## Start Available data

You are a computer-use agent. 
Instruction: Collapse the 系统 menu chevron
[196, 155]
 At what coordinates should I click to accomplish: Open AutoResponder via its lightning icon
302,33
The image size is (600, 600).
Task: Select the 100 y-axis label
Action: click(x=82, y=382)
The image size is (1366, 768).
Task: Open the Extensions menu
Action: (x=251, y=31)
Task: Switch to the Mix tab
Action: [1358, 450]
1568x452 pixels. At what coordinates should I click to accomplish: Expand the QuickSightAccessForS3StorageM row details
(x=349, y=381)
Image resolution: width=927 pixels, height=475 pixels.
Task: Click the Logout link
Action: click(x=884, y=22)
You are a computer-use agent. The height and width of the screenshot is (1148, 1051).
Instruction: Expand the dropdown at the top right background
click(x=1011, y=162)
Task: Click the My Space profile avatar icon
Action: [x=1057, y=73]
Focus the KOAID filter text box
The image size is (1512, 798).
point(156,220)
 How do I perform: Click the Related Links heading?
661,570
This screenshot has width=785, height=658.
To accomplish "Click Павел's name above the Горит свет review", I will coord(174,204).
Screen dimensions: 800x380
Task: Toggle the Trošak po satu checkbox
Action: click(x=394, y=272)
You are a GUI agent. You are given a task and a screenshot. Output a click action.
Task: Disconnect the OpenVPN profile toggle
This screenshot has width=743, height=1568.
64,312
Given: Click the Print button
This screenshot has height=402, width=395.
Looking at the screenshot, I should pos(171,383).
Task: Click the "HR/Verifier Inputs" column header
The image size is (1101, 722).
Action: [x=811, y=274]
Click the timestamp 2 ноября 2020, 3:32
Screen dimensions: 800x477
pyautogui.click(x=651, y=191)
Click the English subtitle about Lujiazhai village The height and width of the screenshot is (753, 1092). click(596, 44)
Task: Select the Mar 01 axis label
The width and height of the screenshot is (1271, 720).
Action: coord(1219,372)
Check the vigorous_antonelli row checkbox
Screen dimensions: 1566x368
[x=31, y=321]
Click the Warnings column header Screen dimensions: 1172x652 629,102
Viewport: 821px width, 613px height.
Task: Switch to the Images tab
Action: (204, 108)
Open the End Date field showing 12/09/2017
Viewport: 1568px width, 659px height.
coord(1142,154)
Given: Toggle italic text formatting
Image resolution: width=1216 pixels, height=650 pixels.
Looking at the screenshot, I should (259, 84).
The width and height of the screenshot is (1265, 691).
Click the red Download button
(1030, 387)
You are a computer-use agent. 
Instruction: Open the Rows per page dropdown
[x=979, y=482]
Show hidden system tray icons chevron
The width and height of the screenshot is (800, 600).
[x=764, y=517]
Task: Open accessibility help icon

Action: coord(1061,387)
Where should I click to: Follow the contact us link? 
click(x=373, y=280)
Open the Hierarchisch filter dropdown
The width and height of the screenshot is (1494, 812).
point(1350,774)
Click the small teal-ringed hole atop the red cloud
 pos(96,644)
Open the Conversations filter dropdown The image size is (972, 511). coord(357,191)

## End Available data

Aim of the task:
Copy every one of the lines above without changing anything.

Answer to this exercise:
You are a computer-use agent. 
Instruction: Collapse the 系统 menu chevron
[196, 155]
 At what coordinates should I click to accomplish: Open AutoResponder via its lightning icon
302,33
The image size is (600, 600).
Task: Select the 100 y-axis label
Action: click(x=82, y=382)
The image size is (1366, 768).
Task: Open the Extensions menu
Action: (x=251, y=31)
Task: Switch to the Mix tab
Action: [1358, 450]
1568x452 pixels. At what coordinates should I click to accomplish: Expand the QuickSightAccessForS3StorageM row details
(x=349, y=381)
Image resolution: width=927 pixels, height=475 pixels.
Task: Click the Logout link
Action: click(x=884, y=22)
You are a computer-use agent. The height and width of the screenshot is (1148, 1051).
Instruction: Expand the dropdown at the top right background
click(x=1011, y=162)
Task: Click the My Space profile avatar icon
Action: [x=1057, y=73]
Focus the KOAID filter text box
The image size is (1512, 798).
point(156,220)
 How do I perform: Click the Related Links heading?
661,570
This screenshot has width=785, height=658.
To accomplish "Click Павел's name above the Горит свет review", I will coord(174,204).
Screen dimensions: 800x380
Task: Toggle the Trošak po satu checkbox
Action: click(x=394, y=272)
You are a GUI agent. You are given a task and a screenshot. Output a click action.
Task: Disconnect the OpenVPN profile toggle
This screenshot has width=743, height=1568.
64,312
Given: Click the Print button
This screenshot has height=402, width=395.
Looking at the screenshot, I should pos(171,383).
Task: Click the "HR/Verifier Inputs" column header
The image size is (1101, 722).
Action: [x=811, y=274]
Click the timestamp 2 ноября 2020, 3:32
Screen dimensions: 800x477
pyautogui.click(x=651, y=191)
Click the English subtitle about Lujiazhai village The height and width of the screenshot is (753, 1092). click(596, 44)
Task: Select the Mar 01 axis label
The width and height of the screenshot is (1271, 720).
Action: coord(1219,372)
Check the vigorous_antonelli row checkbox
Screen dimensions: 1566x368
[x=31, y=321]
Click the Warnings column header Screen dimensions: 1172x652 629,102
Viewport: 821px width, 613px height.
Task: Switch to the Images tab
Action: (204, 108)
Open the End Date field showing 12/09/2017
Viewport: 1568px width, 659px height.
coord(1142,154)
Given: Toggle italic text formatting
Image resolution: width=1216 pixels, height=650 pixels.
Looking at the screenshot, I should (259, 84).
The width and height of the screenshot is (1265, 691).
Click the red Download button
(1030, 387)
You are a computer-use agent. 
Instruction: Open the Rows per page dropdown
[x=979, y=482]
Show hidden system tray icons chevron
The width and height of the screenshot is (800, 600).
[x=764, y=517]
Task: Open accessibility help icon

Action: coord(1061,387)
Where should I click to: Follow the contact us link? 
click(x=373, y=280)
Open the Hierarchisch filter dropdown
The width and height of the screenshot is (1494, 812).
point(1350,774)
Click the small teal-ringed hole atop the red cloud
 pos(96,644)
Open the Conversations filter dropdown The image size is (972, 511). coord(357,191)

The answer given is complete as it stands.